42MARUのキム・ドンファン代表は、キーノートセッションを通じて「医療・ヘルスケアはデータ感度が高いだけに、強力なセキュリティと信頼を同時に設計するアプローチが不可欠だ」とし、「自社だけのヘルスケア特化軽量モデルと、RAGエンジニアリング技術をもとに、韓国の医療現場に最適化したサービス革新が実質的に機能し、根付くよう、技術的リーダーシップを発揮していく」と強調した。

この日、キム代表は「The Age of Agentic AI- 生成型AI時代のケアイノベーション」のテーマの下、単純な質疑応答にとどまらず、自ら判断して任務を遂行する「Agentic AI(エージェンティックエイアイ)」が医療現場の業務フローを再構成していく過程を深く取り上げた。特にGoogle(グーグル)の「Med-PaLM」、Microsoft(マイクロソフト)の「MAI-DxO」など、グローバルビッグテック企業が医療サービスをプラットフォーム化してエコシステムを掌握していくトレンドを指摘し、これに対応するための独自の技術力確保の重要性を力説した。
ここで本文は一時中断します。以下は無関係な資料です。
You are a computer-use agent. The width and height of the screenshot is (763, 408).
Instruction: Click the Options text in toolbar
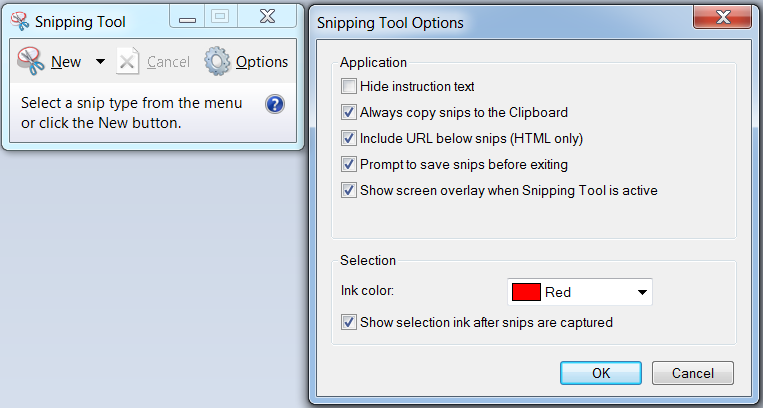pyautogui.click(x=262, y=62)
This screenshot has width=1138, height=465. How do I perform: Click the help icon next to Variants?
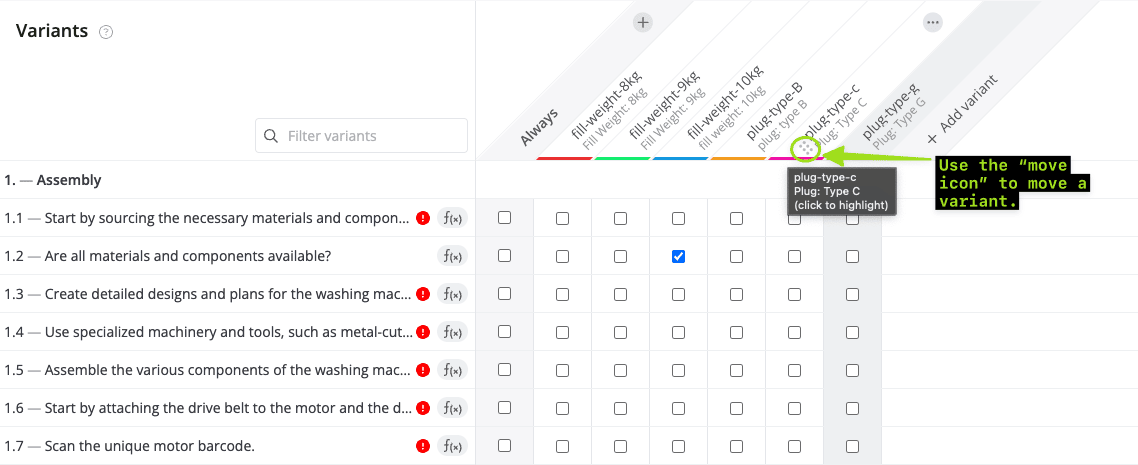tap(106, 32)
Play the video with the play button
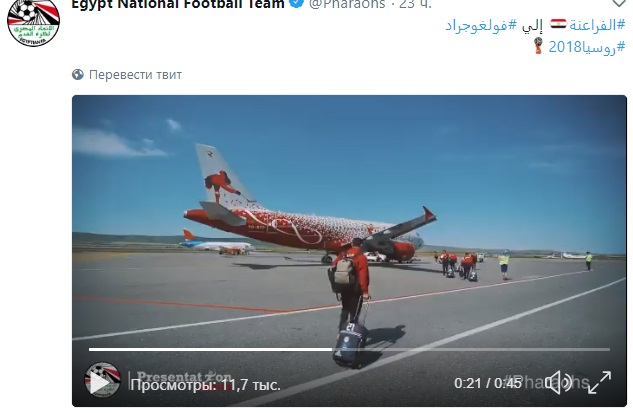The width and height of the screenshot is (633, 413). (99, 382)
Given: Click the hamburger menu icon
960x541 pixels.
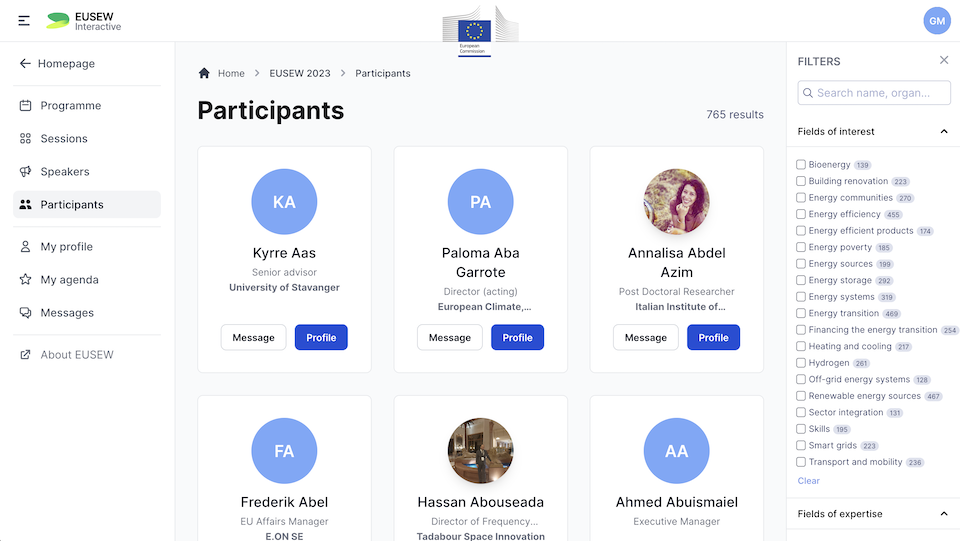Looking at the screenshot, I should tap(24, 21).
特にキム代表は韓国型医療・ヘルスケア特化ファンデーションモデルの開発が急務だと強調した。医療分野は汎用モデルの転移学習だけでは限界があることが明らかで、アーキテクチャの設計段階から医療ドメインに合わせた専用モデルが必要との説明だ。また、医療データの特殊性と韓国内の規制環境を考慮した場合、海外モデルに依存するよりも、セキュリティ性と監査可能性を備えたSovereign AI(ソバリンエイアイ)を基盤に、韓国人の身体的・感情的特性を反映した韓国だけの運営体系を構築しなければならないと付け加えた。
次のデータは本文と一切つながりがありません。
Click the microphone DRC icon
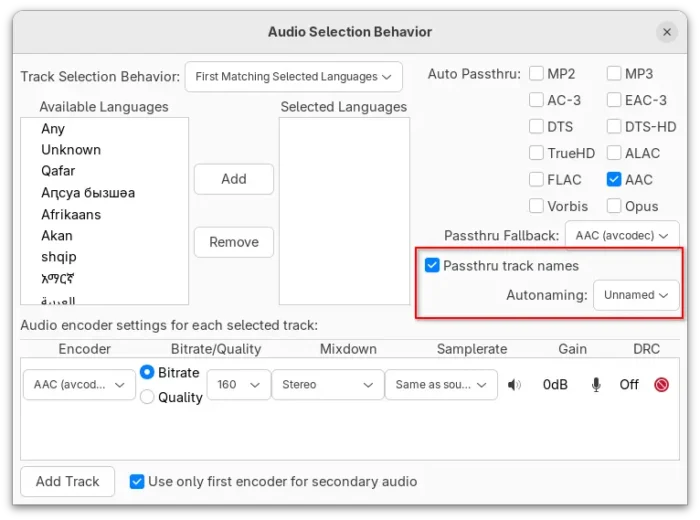 click(x=597, y=385)
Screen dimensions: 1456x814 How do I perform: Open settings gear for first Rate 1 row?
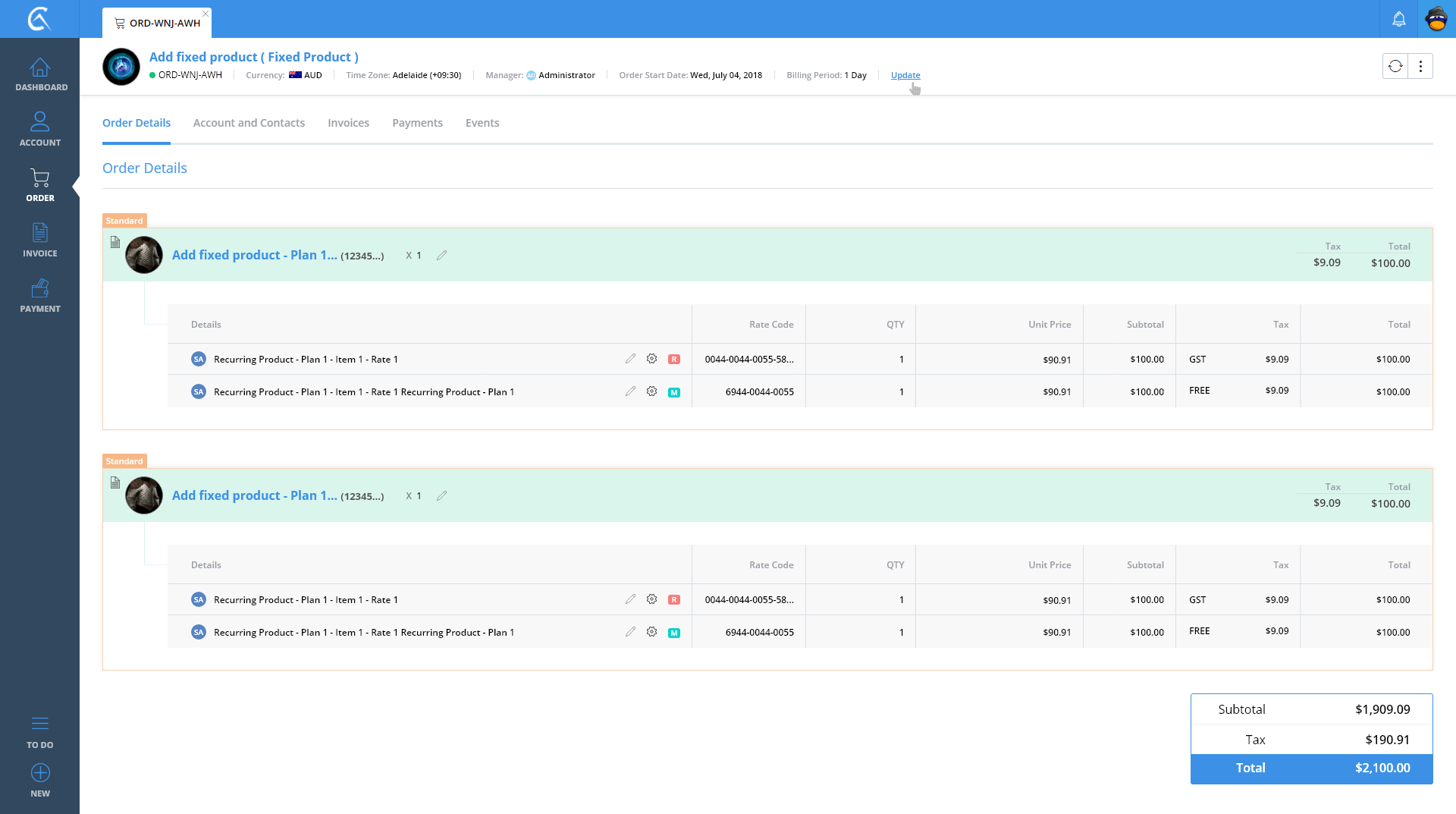(651, 359)
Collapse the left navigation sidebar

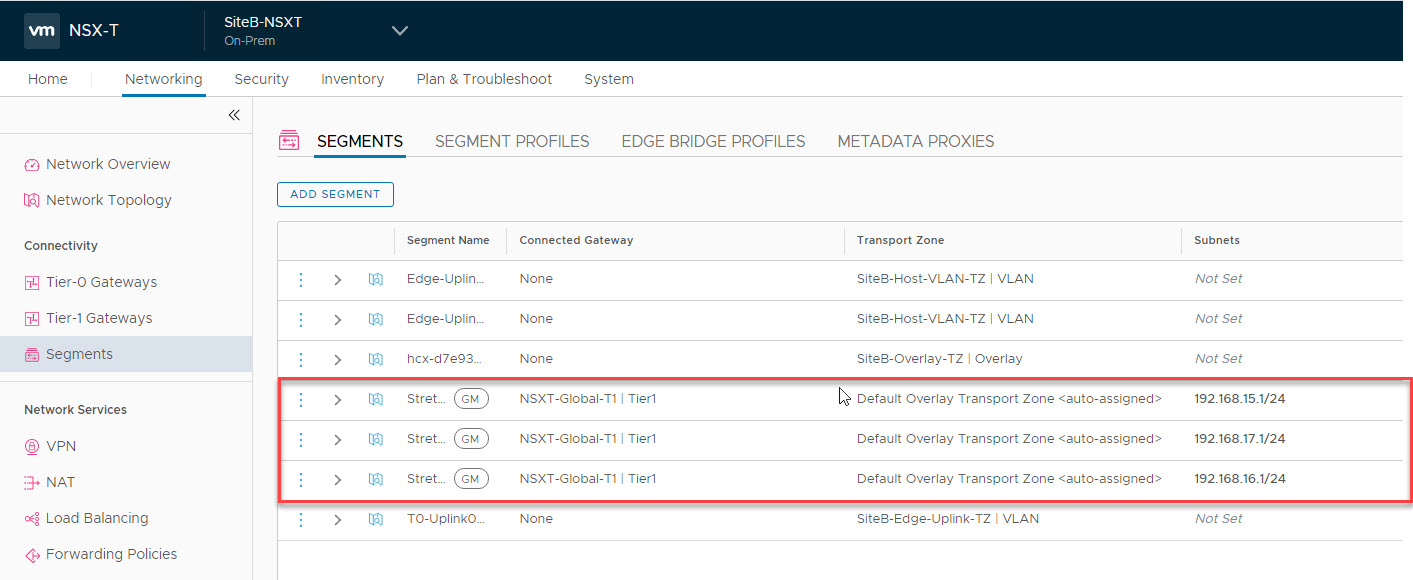pos(234,116)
42MARUは現在、こうしたビジョンをもとに、AIベースの病院業務の効率化、臨床診療チャート自動生成、全国民を対象とした心理ケア相談支援、パーソナライゼーションケアサービスなど、韓国の医療現場に最適化した実証事例を拡大している。特に、超巨大言語モデルの幻覚現象を検索増強生成(RAG42)及び人工知能読解(MRC42)技術で補完した軽量化モデルLLM42を通じて、企業の内部データ流出の心配なく、安全かつ安価にAIが導入できる、企業向けプライベートモードをサポートしている。